Palmistry - Casual Clairvoyance

Practical Magic: A Beginner's Guide to Crystals, Horoscopes, Psychics, and Spells - Nikki Van De Car 2017

Casual Clairvoyance

IT IS INTERESTING THAT SO MANY PROPHESYING PRACTICES date back centuries and centuries. Is this because we felt so lost and confused then, that we more desperately needed to know the answers? Or is it because we were less skeptical and more readily sought answers because we believed they were available?

In any case, palmistry is no exception. The art of reading palms dates back to Babylonia, ancient Greece, China, and India, among other places, until it was heavily suppressed by the Catholic Church in the Middle Ages. The Church ranked it as one of the seven “forbidden arts,” putting it right up there with necromancy and fire magic. Compared to those two, simple palm-reading seems fairly harmless.

But the Church’s efforts to suppress palmistry were very successful until the mid-1800s, when people started taking the practice seriously again. It became regulated by the Chirological Society of Great Britain, so that certain lines on a palm would always be interpreted the same way, no matter who was doing the reading.

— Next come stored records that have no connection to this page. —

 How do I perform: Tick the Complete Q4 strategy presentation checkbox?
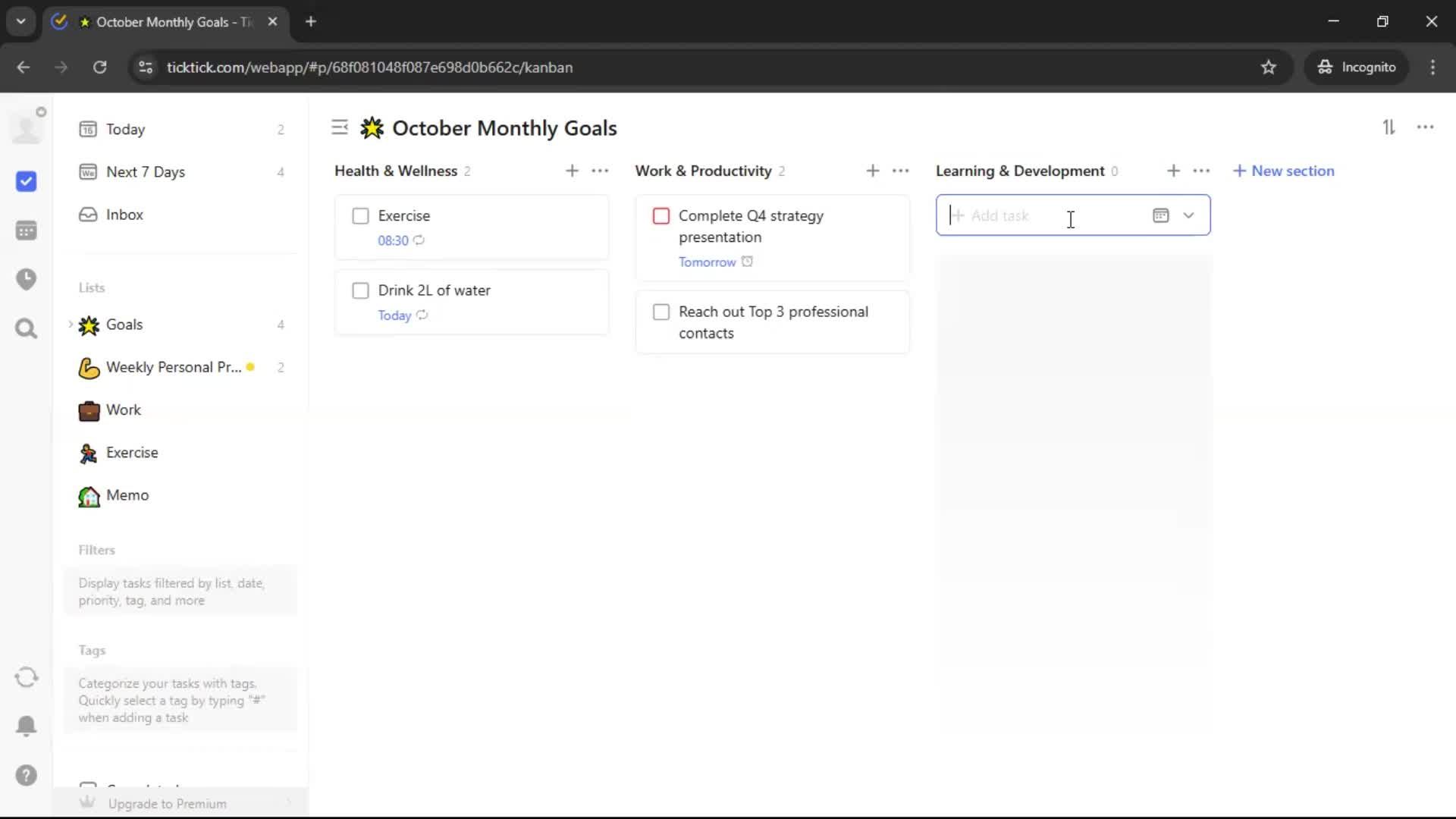click(x=661, y=216)
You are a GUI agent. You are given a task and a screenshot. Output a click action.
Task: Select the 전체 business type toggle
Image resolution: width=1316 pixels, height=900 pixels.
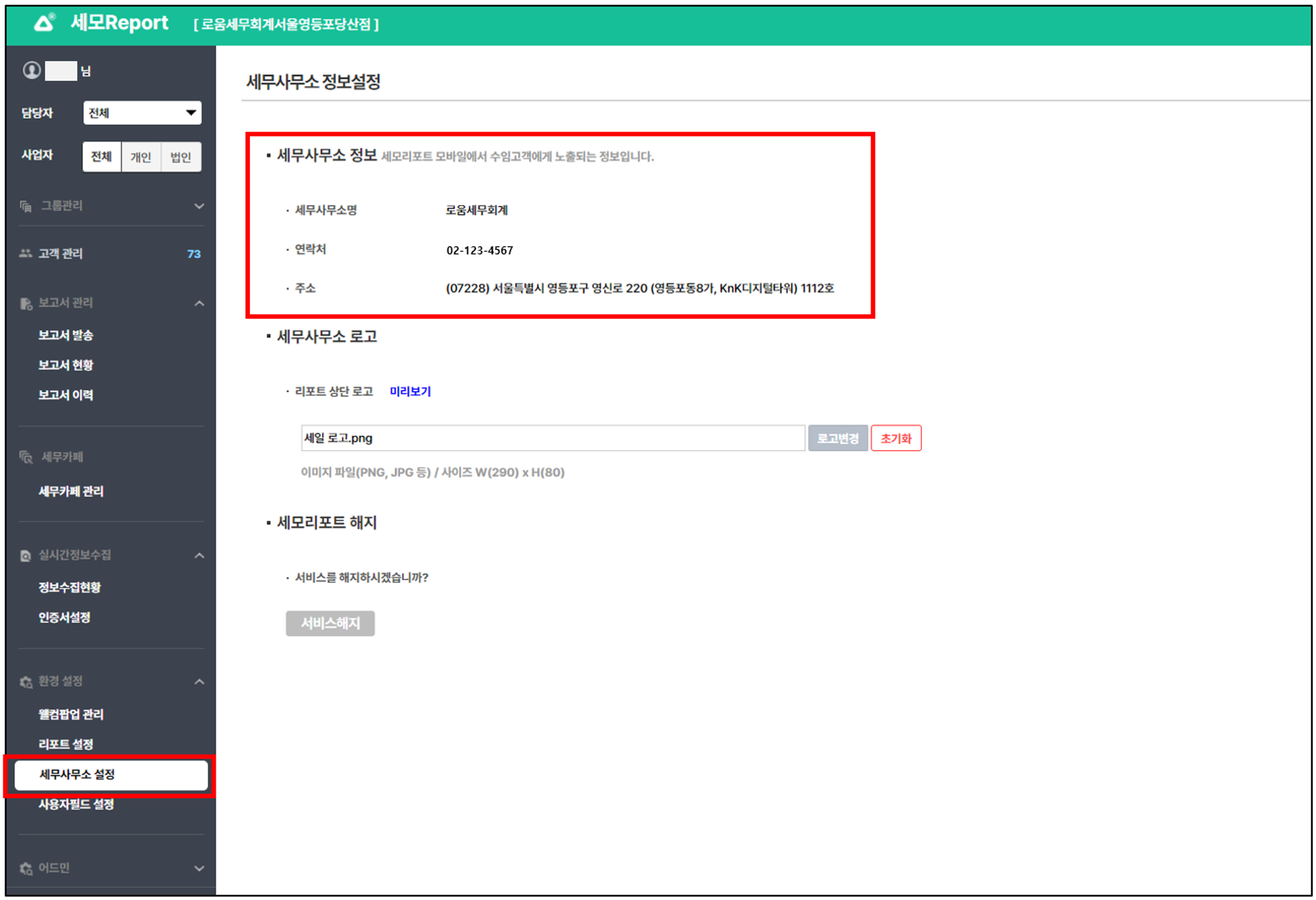point(101,157)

But, like tarot and astrology, palmistry tells more about the personality of the bearer of the palm, and less about their future, though there is a little of that sprinkled in.

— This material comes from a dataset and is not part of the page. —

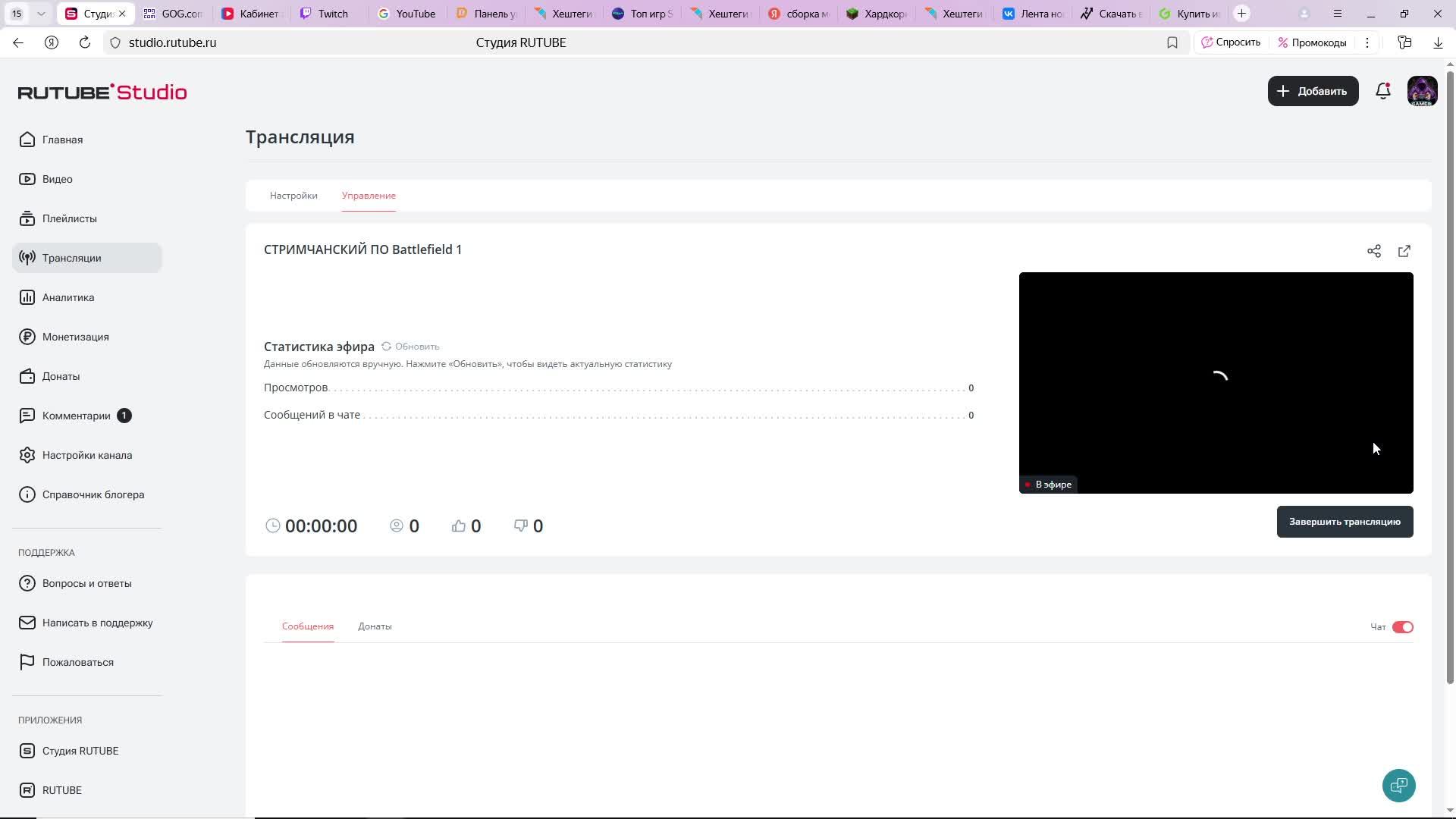Screen dimensions: 1456x819
Task: Open Аналитика in the sidebar
Action: click(x=68, y=297)
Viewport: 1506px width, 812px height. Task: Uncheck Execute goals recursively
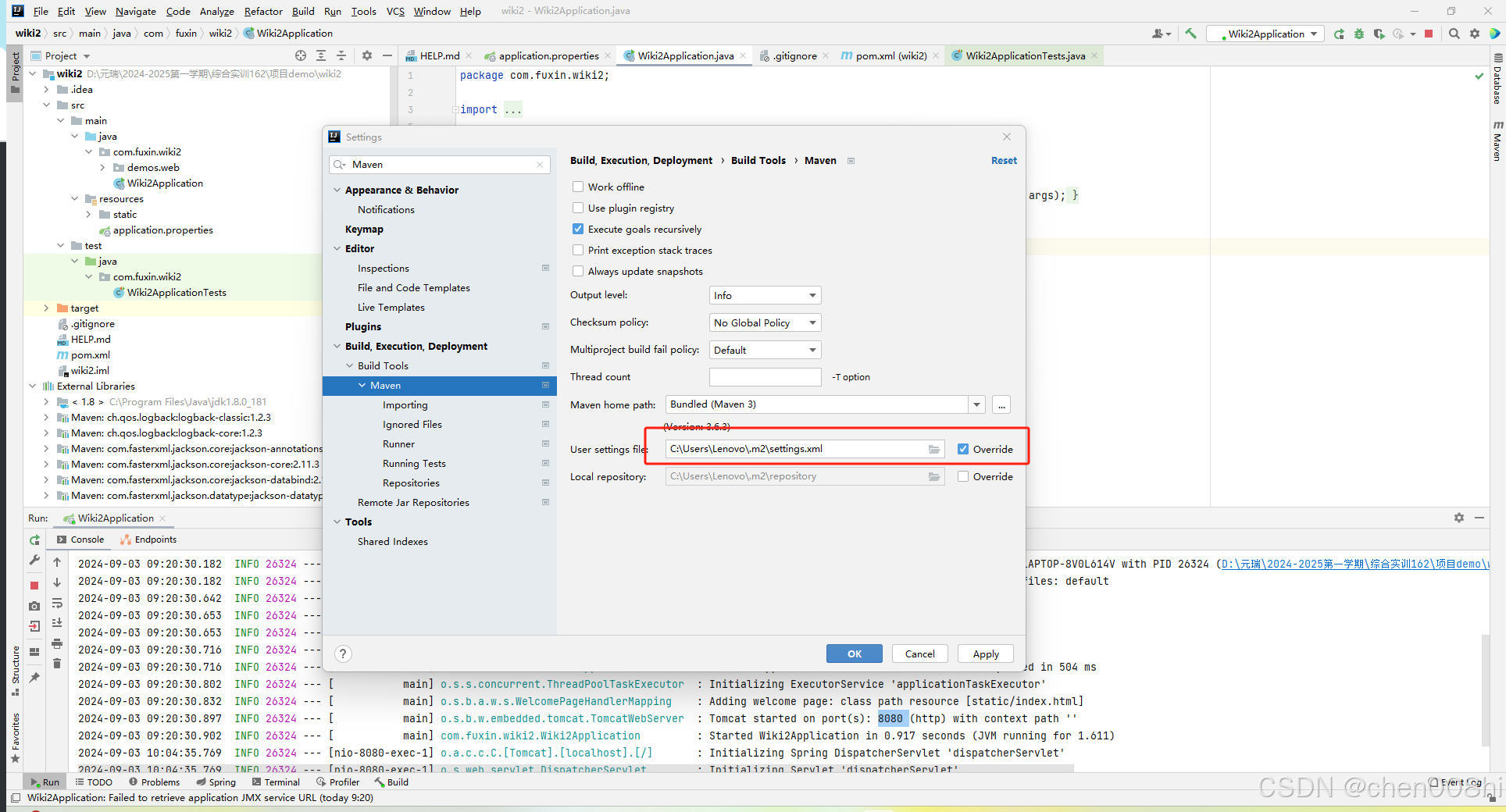(x=578, y=229)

There is reason to believe that there is something behind palmistry. The practice of fingerprinting, for instance, reminds us that no two hands are exactly alike. And while the eyes may be the windows to the soul, the hands are a lot easier to read. We do everything with our hands, and they bear the evidence of that. The callus from where you hold your pen, the way you bite your nails, the swelling around a wedding ring, or the tan line from where one used to be.… the scars, the burns, everything—the evidence of our lives is in our hands. We have them to thank for our place outside of the food chain. It’s no wonder that palmistry has hung on for so long, despite the efforts to suppress it.

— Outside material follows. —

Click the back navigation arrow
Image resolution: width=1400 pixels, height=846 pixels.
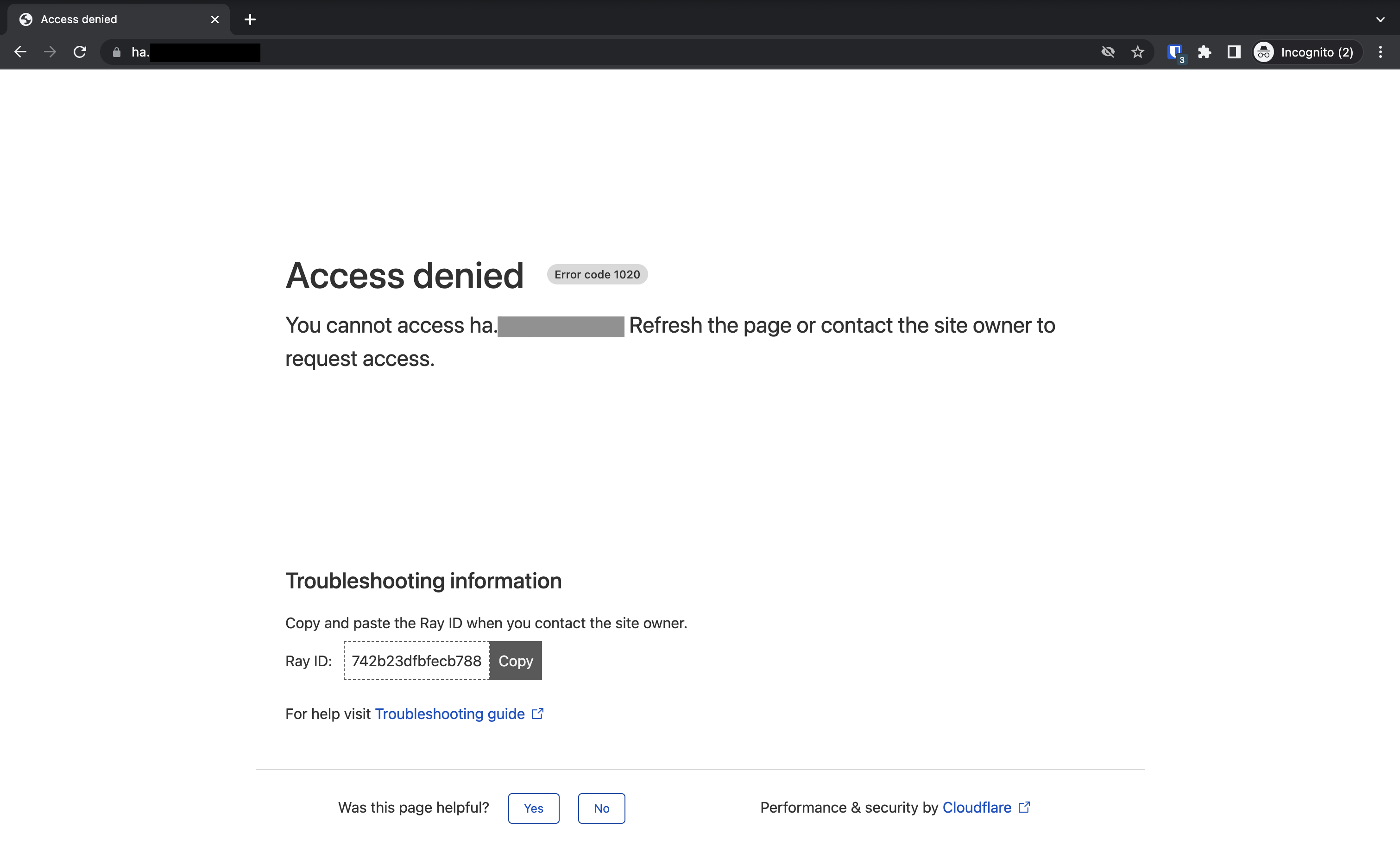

There are two branches of palmistry: Chiromancy, which deals with the lines on the palm, is what usually comes to mind when we think about palm-reading. But there is also chirognomy, which looks at the shape and texture of the hands, including the fingers and thumb.

Each hand will tell a reader something different. The nondominant hand represents the person’s inherited traits—what they were born with and how they came into the world. The dominant hand shows how life has changed that person. Watch for the differences between the two hands.